**REQUIRED ACTION**
Each line of the records below that holds "output" should be copied out.

++++ GIVEN RECORDS ++++

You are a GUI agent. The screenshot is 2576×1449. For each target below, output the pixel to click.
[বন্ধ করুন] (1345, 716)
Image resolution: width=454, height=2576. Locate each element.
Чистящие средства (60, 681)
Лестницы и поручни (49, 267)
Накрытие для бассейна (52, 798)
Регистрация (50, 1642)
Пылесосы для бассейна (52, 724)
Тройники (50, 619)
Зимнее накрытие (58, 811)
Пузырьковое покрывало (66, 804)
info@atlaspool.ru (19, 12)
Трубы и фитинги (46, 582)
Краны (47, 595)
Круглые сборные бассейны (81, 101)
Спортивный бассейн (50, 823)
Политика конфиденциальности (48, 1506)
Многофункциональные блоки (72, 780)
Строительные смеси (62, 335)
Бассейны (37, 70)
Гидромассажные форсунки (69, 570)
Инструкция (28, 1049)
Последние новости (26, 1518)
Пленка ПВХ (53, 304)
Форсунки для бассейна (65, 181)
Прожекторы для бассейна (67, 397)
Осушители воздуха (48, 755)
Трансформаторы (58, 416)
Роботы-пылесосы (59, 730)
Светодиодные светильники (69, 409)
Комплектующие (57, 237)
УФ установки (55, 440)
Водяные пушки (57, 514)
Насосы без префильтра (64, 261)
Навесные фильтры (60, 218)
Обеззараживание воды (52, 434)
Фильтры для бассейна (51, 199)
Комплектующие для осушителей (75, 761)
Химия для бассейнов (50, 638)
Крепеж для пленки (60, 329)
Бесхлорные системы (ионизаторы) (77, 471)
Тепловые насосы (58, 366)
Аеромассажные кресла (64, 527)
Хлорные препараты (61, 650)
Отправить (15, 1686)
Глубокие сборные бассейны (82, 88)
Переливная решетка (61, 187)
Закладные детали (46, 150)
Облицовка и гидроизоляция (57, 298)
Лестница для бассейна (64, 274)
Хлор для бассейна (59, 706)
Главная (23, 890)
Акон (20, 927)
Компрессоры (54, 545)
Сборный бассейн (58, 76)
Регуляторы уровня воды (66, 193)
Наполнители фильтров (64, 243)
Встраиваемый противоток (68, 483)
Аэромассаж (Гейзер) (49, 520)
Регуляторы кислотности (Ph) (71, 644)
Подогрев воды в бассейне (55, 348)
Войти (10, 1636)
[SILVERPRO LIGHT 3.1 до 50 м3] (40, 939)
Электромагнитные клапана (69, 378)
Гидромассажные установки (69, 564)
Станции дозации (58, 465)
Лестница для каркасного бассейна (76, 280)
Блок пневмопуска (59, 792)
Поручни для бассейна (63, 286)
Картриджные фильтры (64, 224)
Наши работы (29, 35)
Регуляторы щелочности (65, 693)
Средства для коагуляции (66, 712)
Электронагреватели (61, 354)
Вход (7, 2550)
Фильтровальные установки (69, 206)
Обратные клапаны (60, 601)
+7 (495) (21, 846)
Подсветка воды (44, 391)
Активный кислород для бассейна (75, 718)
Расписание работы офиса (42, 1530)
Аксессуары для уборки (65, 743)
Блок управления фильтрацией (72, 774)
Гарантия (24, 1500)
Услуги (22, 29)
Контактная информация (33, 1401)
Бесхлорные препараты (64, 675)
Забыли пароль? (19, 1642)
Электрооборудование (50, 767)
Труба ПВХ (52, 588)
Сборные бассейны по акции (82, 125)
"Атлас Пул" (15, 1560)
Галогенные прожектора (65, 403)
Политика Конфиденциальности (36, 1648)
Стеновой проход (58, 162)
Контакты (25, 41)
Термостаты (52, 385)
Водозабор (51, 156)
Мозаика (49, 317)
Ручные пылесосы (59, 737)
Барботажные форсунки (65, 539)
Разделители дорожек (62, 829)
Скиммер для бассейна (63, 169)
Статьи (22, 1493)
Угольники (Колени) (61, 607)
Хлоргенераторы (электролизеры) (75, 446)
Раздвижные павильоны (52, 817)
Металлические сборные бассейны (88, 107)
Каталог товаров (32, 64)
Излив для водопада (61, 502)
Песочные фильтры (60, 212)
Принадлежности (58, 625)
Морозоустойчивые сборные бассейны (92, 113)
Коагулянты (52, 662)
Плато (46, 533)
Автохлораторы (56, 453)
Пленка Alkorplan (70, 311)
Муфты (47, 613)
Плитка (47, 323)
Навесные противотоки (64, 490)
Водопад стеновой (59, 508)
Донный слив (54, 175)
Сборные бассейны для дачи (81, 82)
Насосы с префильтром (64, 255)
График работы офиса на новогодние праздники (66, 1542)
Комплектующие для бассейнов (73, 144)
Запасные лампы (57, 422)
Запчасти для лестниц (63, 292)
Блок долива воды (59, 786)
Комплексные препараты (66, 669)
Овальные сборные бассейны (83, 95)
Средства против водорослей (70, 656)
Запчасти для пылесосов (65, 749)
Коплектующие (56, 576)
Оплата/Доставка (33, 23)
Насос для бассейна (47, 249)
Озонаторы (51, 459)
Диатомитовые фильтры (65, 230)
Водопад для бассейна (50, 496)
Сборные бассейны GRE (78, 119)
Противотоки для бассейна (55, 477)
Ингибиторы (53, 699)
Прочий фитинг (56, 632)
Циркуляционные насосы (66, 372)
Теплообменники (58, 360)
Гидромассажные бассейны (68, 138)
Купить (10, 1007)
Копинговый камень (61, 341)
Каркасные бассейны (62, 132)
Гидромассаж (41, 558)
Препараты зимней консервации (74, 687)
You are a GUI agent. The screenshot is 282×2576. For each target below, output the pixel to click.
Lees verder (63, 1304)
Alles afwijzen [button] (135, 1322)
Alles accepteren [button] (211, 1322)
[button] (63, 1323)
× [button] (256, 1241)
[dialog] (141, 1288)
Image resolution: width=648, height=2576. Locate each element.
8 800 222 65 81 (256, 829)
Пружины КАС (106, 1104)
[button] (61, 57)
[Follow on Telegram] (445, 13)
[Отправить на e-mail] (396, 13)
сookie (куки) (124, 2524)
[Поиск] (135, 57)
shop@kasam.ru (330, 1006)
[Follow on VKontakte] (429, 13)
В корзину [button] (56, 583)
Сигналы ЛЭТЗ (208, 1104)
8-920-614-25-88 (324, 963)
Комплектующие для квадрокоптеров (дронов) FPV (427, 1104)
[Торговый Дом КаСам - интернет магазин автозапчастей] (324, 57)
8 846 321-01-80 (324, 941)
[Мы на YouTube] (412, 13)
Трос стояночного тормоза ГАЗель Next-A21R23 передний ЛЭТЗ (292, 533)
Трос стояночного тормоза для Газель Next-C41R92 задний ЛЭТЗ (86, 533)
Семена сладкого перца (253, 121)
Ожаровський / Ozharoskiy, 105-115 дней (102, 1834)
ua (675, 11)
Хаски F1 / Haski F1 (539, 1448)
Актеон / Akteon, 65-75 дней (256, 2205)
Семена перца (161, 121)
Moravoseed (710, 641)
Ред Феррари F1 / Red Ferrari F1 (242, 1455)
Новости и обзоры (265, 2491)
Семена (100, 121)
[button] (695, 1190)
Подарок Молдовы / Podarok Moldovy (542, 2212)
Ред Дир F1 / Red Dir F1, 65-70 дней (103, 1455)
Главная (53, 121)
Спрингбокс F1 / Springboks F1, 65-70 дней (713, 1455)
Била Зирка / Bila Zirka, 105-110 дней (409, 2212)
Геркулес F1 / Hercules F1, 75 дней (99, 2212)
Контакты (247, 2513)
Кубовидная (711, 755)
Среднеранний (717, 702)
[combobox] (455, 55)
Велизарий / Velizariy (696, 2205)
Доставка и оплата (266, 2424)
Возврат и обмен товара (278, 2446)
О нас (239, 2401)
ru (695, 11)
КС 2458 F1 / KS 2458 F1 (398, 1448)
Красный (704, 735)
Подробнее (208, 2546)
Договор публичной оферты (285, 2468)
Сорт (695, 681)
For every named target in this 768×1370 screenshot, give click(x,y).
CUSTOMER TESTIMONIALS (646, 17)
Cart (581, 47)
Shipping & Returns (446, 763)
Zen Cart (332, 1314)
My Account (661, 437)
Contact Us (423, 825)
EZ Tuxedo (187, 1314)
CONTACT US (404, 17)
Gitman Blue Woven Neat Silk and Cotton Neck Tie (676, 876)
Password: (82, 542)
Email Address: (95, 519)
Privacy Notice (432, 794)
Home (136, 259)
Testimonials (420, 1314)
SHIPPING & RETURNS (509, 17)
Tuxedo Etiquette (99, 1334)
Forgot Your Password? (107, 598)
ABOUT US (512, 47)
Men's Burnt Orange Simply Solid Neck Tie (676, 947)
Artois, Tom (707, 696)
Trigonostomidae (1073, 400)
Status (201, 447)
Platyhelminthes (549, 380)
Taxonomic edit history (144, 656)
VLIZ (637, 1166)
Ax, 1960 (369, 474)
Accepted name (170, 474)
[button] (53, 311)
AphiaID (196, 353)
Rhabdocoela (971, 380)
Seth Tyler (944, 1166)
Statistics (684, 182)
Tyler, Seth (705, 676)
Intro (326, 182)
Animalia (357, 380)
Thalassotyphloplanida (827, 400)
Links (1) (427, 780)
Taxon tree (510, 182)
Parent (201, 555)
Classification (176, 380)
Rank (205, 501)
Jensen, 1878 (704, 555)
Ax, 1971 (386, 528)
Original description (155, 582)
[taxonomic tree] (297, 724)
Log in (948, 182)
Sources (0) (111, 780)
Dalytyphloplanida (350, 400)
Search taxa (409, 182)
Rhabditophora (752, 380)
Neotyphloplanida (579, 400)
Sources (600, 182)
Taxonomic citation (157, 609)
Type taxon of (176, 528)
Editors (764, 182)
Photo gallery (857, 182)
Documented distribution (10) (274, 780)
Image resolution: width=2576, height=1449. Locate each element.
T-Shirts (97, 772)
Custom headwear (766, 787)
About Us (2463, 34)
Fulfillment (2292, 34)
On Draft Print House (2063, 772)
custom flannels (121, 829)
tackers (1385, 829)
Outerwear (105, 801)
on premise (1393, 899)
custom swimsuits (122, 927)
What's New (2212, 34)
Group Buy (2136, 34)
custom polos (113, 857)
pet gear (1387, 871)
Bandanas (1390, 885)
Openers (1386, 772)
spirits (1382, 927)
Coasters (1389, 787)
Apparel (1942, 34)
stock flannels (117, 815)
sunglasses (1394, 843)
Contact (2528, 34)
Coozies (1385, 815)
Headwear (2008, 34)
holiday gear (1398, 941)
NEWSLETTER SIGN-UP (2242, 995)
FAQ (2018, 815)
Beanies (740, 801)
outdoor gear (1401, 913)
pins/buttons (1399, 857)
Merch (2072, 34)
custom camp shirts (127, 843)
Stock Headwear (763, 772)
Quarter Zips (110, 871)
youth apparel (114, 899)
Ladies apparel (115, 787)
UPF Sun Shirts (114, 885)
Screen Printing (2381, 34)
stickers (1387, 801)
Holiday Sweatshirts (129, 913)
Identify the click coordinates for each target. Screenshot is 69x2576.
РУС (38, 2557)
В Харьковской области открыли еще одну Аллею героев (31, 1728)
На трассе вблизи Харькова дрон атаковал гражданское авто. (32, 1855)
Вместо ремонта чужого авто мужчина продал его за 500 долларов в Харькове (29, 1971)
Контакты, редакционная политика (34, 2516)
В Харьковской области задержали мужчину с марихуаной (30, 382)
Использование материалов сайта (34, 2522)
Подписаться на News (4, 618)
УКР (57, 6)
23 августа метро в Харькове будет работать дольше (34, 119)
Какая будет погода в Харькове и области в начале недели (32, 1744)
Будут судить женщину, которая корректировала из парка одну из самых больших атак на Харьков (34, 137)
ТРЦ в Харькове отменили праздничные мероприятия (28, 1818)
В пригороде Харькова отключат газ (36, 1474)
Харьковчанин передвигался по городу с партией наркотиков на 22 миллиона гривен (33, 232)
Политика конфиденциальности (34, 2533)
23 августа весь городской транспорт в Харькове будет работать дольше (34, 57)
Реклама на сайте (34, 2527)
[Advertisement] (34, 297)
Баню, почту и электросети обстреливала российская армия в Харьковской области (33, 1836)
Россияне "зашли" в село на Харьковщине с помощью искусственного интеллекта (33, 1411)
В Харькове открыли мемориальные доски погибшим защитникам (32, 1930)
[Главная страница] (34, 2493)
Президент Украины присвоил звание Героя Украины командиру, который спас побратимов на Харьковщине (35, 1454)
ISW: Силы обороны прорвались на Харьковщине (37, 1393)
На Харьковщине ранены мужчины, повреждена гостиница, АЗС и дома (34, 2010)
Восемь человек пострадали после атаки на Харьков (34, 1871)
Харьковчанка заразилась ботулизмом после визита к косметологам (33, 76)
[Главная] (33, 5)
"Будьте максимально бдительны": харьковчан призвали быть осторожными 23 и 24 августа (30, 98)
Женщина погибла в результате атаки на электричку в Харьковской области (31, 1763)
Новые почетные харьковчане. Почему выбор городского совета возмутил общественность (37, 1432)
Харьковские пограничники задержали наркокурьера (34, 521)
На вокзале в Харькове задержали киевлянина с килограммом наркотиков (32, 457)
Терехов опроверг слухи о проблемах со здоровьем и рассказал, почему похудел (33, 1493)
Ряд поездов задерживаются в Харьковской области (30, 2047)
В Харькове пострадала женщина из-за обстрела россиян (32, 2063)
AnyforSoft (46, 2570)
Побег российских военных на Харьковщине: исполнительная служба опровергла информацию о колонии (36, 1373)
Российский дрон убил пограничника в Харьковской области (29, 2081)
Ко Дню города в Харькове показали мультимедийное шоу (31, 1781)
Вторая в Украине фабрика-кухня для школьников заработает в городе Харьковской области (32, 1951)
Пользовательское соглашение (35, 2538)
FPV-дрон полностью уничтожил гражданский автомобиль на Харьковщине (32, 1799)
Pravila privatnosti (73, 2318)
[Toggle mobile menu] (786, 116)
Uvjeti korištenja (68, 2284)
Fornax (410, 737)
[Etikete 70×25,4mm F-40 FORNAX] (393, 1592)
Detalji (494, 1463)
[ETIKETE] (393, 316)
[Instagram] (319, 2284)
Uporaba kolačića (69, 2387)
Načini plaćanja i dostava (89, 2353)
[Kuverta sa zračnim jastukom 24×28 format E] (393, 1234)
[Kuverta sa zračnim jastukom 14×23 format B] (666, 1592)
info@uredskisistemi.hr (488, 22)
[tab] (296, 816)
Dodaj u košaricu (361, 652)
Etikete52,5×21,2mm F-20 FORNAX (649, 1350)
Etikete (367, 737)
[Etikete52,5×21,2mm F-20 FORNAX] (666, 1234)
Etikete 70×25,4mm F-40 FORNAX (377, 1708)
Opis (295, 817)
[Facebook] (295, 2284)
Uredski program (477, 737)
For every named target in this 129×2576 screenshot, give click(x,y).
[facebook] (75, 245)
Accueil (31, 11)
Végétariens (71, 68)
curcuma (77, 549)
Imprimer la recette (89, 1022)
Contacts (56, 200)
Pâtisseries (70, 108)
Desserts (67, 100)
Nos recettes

++++

**EXERCISE ANSWER**
You are a GUI agent. The screenshot is 2576×1449. For each target below, output the pixel to click.
You are a GUI agent. The screenshot is 282×2576. For each target below, output the pixel to click.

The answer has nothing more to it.